The video link above discusses Cortisol and its affects on a detailed hormonal level. If you don’t care about that sh-tuff then please read my take below…

Cortisol is a stress hormone. The body produces it via the Adrenal Glands that sit atop of the Kidneys – this is a normal bodily function. Without Cortisol, the body literally cannot handle excess daily stress and it can break down in various ways – muscular system, immune system, digsestive system, and so on. However, too much Cortisol will have the same deteriorating effects. The body releases Cortisol to increase the level of blood sugar. By doing so it provides the body with enough fuel to get through a stressful situation. The body needs sugar to survive – it is our primary fuel source. Now, I don’t mean sugar in the sense of straight up eating tablespoons of the white stuff – in order for the body to use any carbohydrate (starches, grains, fruits, vegetables, legumes, etc.) they must be converted into simple sugars (vs. complex).
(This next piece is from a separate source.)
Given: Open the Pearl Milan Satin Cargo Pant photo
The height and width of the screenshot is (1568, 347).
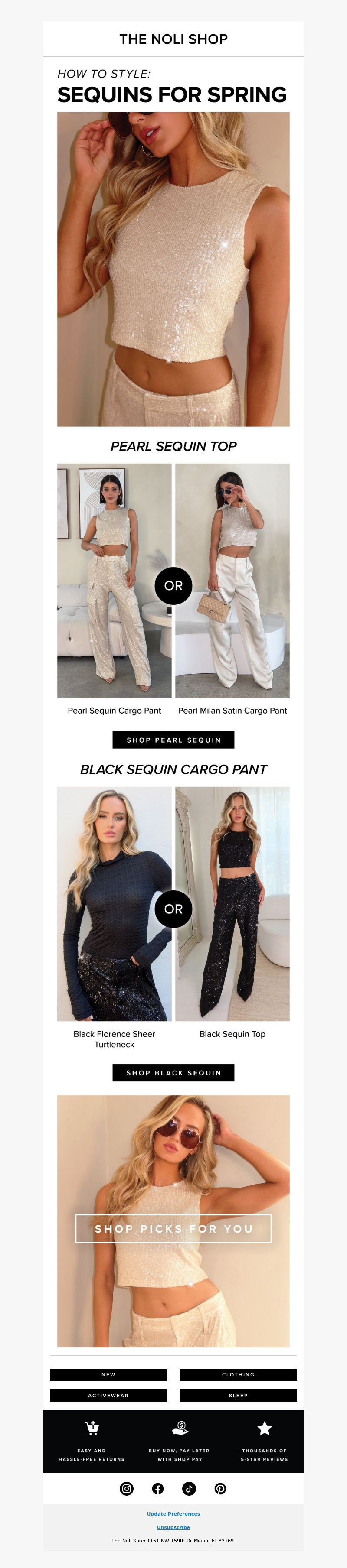Looking at the screenshot, I should (x=232, y=581).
Too much Cortisol or a constant environment that causes the release of Cortisol can deplete the body of all of its sugar stores, thus causing the body to eat its own muscle for energy, thus causing a down-regulation of metabolism and thyroid hormone release. Too little Cortisol can be caused by a constant need for Cortisol due to chronic stress. The body becomes fatigued from being fatigued and it simply cannot keep up anymore. These examples are an oversimplification of the process but I’m keeping it short so it’s easy to comprehend.

Types of Stress

Exercise is number one on my list. No matter how you look at exercise - it is a stress on the body. We’re designed to survive, but we’re also designed to have an ego – for example, when a person runs for an hour on the treadmill their body doesn’t know if they’re running from a lion or running to fit into their pants again. The reality is that too much exercise, too frequent exercise, and not enough rest/recovery/sleep/proper nutrition will cause an increase in Cortisol. The increase of this stress hormone can completely negate what you’re trying to accomplish – in times of excess stress the body will actually store belly fat and eat muscle to help it survive.

Keep exercise routines within 30-45 minutes. During exercise we release Cortisol and Testosterone. At around the 45 minute mark, Testosterone (the primary anabolic, muscle building, metabolism increasing hormone) drops off of the graph while Cortisol continues. Less is more!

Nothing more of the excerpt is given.